◆ **EXTRACT TO READ**

## Start

[llvm] 9403a8b - [GlobalISel][AArch64] Fix miscompile caused by wrong G_ZEXT selection in GISel

Tue Oct 25 18:54:20 PDT 2022

Author: chenglin.bi
Date: 2022-10-26T09:54:13+08:00
New Revision: 9403a8bc37baf840c2d55be1fc09b9e8bf3b6a74

URL: https://github.com/llvm/llvm-project/commit/9403a8bc37baf840c2d55be1fc09b9e8bf3b6a74
DIFF: https://github.com/llvm/llvm-project/commit/9403a8bc37baf840c2d55be1fc09b9e8bf3b6a74.diff

LOG: [GlobalISel][AArch64] Fix miscompile caused by wrong G_ZEXT selection in GISel

The miscompile case's G_ZEXT has a G_FREEZE source.  Similar to D127154, this patch removed isDef32, relying on the AArch64MIPeephole optimizer to remove redundant SUBREG_TO_REG nodes also in GISel.

## End

◆ **INFORMATION SUPPLIED**
## Start

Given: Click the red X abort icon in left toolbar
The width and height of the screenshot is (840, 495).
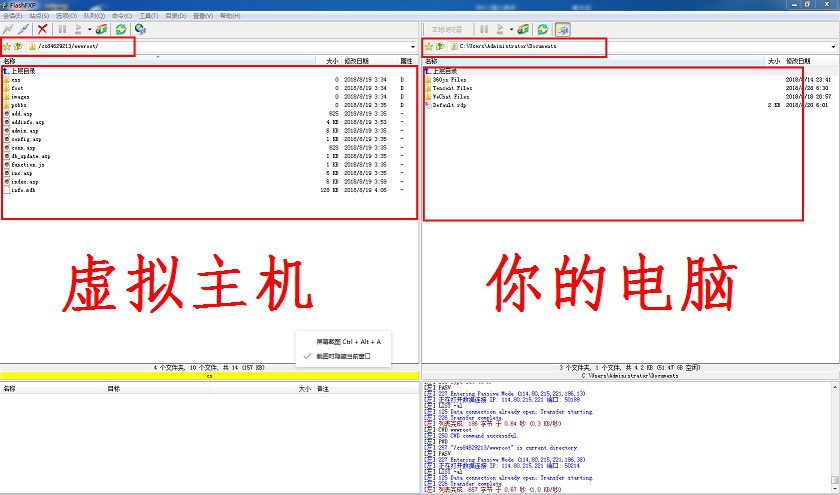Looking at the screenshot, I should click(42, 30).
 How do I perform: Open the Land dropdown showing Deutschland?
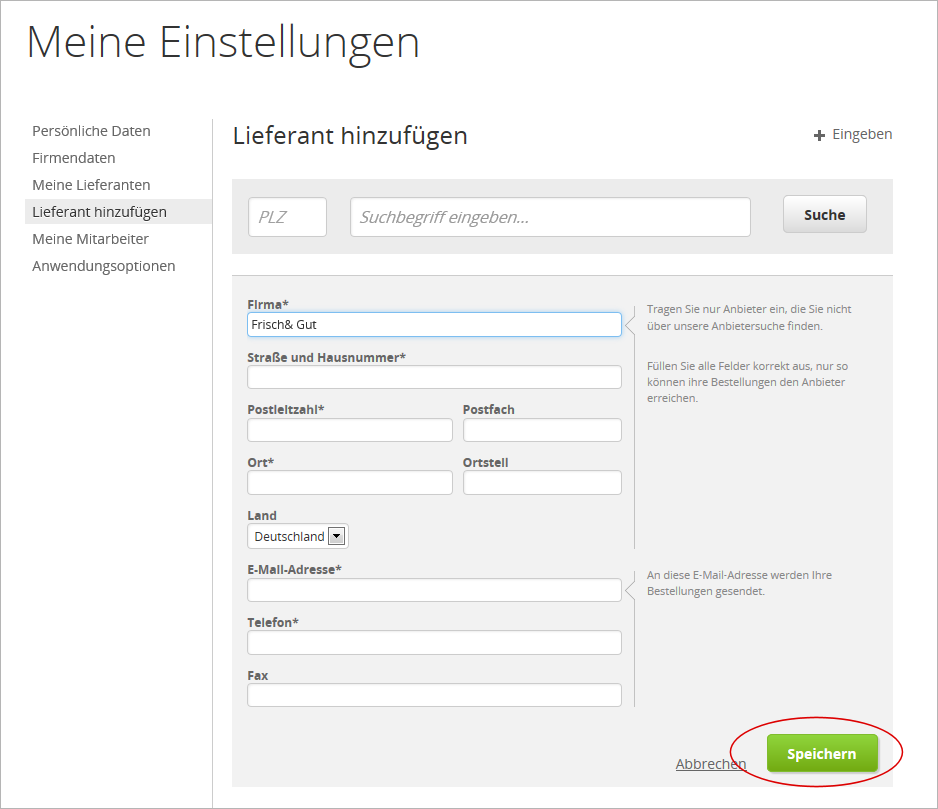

## End

◆ **EXERCISE TASK 1**
Extract the part of the commit log that runs from "Tue Oct 25 18:54:20" to "also in GISel.".
◆ **EXERCISE TASK 2**
In the commit log, what is the source of the miscompile case's G_ZEXT?
◆ **EXERCISE TASK 3**
List every label in the commit log that begins a line and is followed by a colon.

◆ **RESPONSE 1**
Tue Oct 25 18:54:20 PDT 2022

Author: chenglin.bi
Date: 2022-10-26T09:54:13+08:00
New Revision: 9403a8bc37baf840c2d55be1fc09b9e8bf3b6a74

URL: https://github.com/llvm/llvm-project/commit/9403a8bc37baf840c2d55be1fc09b9e8bf3b6a74
DIFF: https://github.com/llvm/llvm-project/commit/9403a8bc37baf840c2d55be1fc09b9e8bf3b6a74.diff

LOG: [GlobalISel][AArch64] Fix miscompile caused by wrong G_ZEXT selection in GISel

The miscompile case's G_ZEXT has a G_FREEZE source.  Similar to D127154, this patch removed isDef32, relying on the AArch64MIPeephole optimizer to remove redundant SUBREG_TO_REG nodes also in GISel.

◆ **RESPONSE 2**
A G_FREEZE.

◆ **RESPONSE 3**
Author
Date
New Revision
URL
DIFF
LOG